The site of Viking Furs.
The site of Viking Furs.

The owner of a fur farm in Cavendish plans to diversify his business by expanding into cattle farming.

The plan for the Viking Fur farm is more specifically to grow to 100 head of cattle and move from 160 acres of land leased at present (73 acres in production) to 300 acres.

The plan also includes new cold storage to support the farm’s existing mink fur operation and its 15,000 female breeders.

It is all now under environmental assessment.

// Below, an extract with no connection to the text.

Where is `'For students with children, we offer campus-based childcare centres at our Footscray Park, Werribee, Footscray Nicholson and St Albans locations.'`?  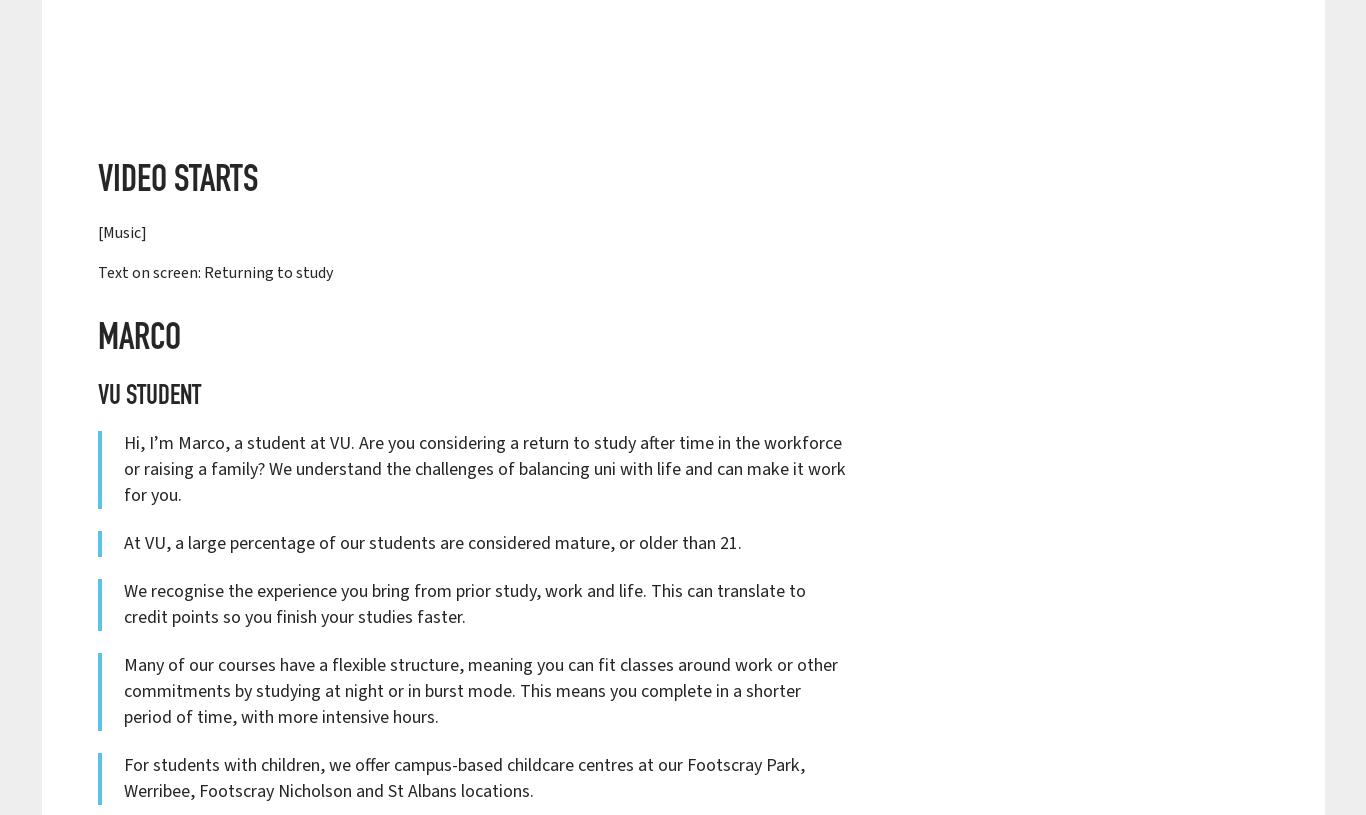
'For students with children, we offer campus-based childcare centres at our Footscray Park, Werribee, Footscray Nicholson and St Albans locations.' is located at coordinates (464, 778). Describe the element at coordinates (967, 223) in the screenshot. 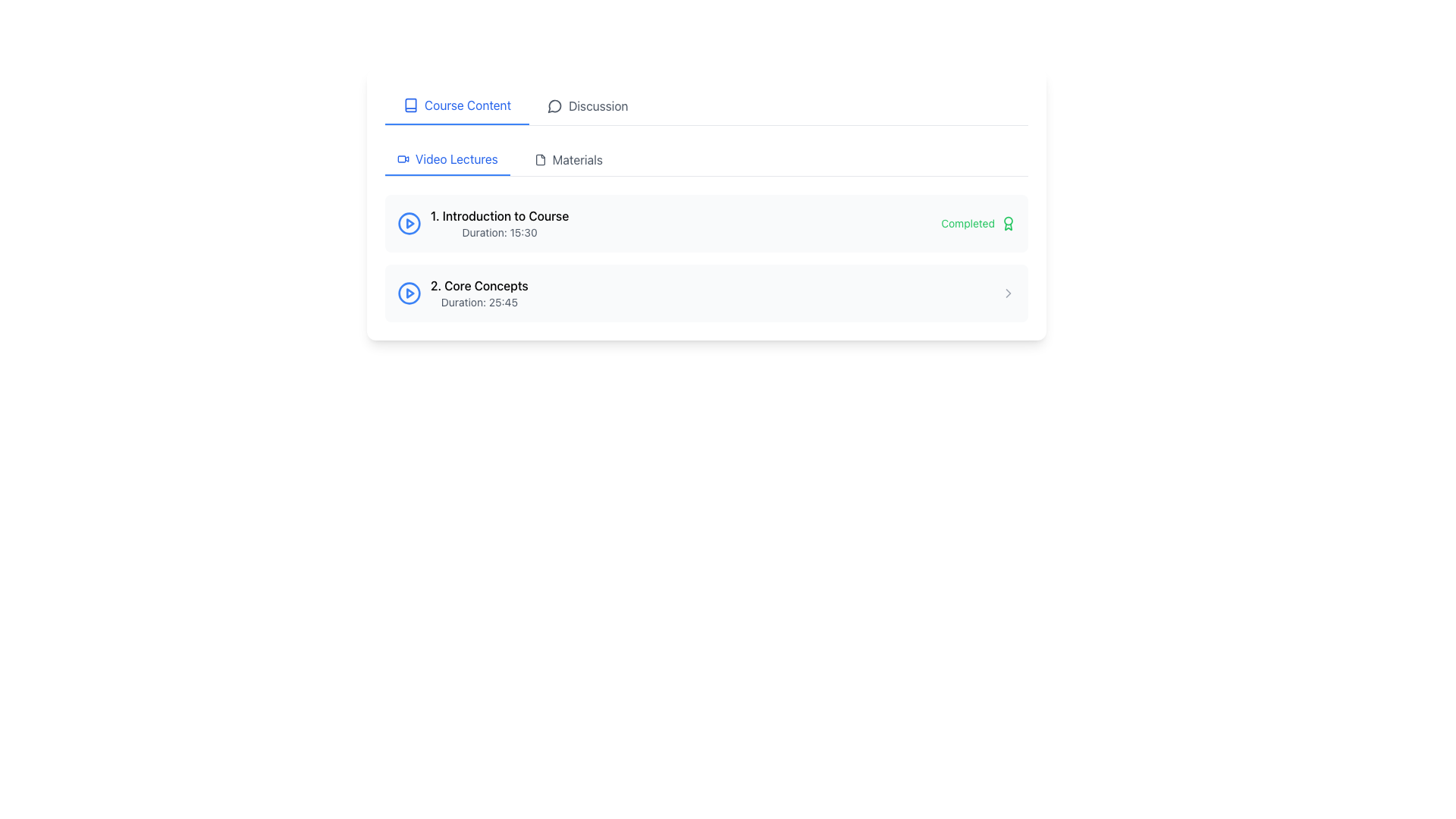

Peter Noer, president of Viking Fur, told The Telegram the expansion will do double duty — making the farm a more diversified and sustainable business, while helping the province step toward its goal of increasing food self-sufficiency from 10 per cent to at least 20 per cent by 2022.


Belted beef

Noer said he completed extensive research in deciding on southwest Scotland’s Belted Galloway for expanding the farm, given its performance on the available diet and experience in a similar climate.

“I think it will be the right species of cattle to introduce here to Newfoundland,” he said.

To be sure, he brought in a small number of Belted Galloway from Nova Scotia last fall.

The Viking farm herd currently stands at 17 animals, including five calves. Noer’s hope is to go to 20 to 30 animals in 2018. If the expansion plan is approved, he could eventually grow to 100 head.


The cod conundrum

Cold storage is a significant piece of the puzzle.

The mink operation already takes what would otherwise be dumped waste from fish processing and Noer uses it in food for his mink. It is a common practice with fur farms, with chicken byproduct another popular feed source.

The fish and chicken processing byproduct is kept in cold storage, but storage space on the island is pricey and increasingly scarce. And no one is too keen to save room for mink food.

On top of this, with all of the talk of the return of codfish and a desire within the provincial fishery to expand cod production, Noer said he sees developing his own cold storage — roughly 55 metres by 30 metres — as a proactive move. It will allow him to get ahead of an even greater crunch on space.

He currently helps with food supply for other farmers and said the cold storage space would be a boon to more than just his farm.


Federation of Agriculture support

The Viking Fur farm has received criticism in the past about flies and the smell from mink manure. Noer invested more than $2 million to install a manure management system on the farm in 2014 and is highly conscious of the significance to the public.

In 2015, company plans to establish a second fur farm off the Argentia Access Road were turned down on the heels of negative public response, with concerns about smell commonly cited.

Manure is used on the main farm, one to two kilometres from the nearest neighbour. Under the expansion plan, manure will help with hay growth on added acreage.

Fellow farmer Merv Wiseman, president of the Newfoundland and Labrador Federation of Agriculture, said the plan allows Noer to avoid reliance on mainland purchases for mink feed and cattle feed.

“This is a perfect example of how we’re going to meet these (government) targets and achieve the goals and objectives for all of that,” Wiseman said.

The farm’s plan was registered for environmental assessment on Aug. 28. Public comments are due by Oct. 3, with a decision from the minister or request for further information by Oct. 12.

Noer told The Telegram anyone interested in seeing the farm for themselves is welcome to contact the farm and a tour can be arranged.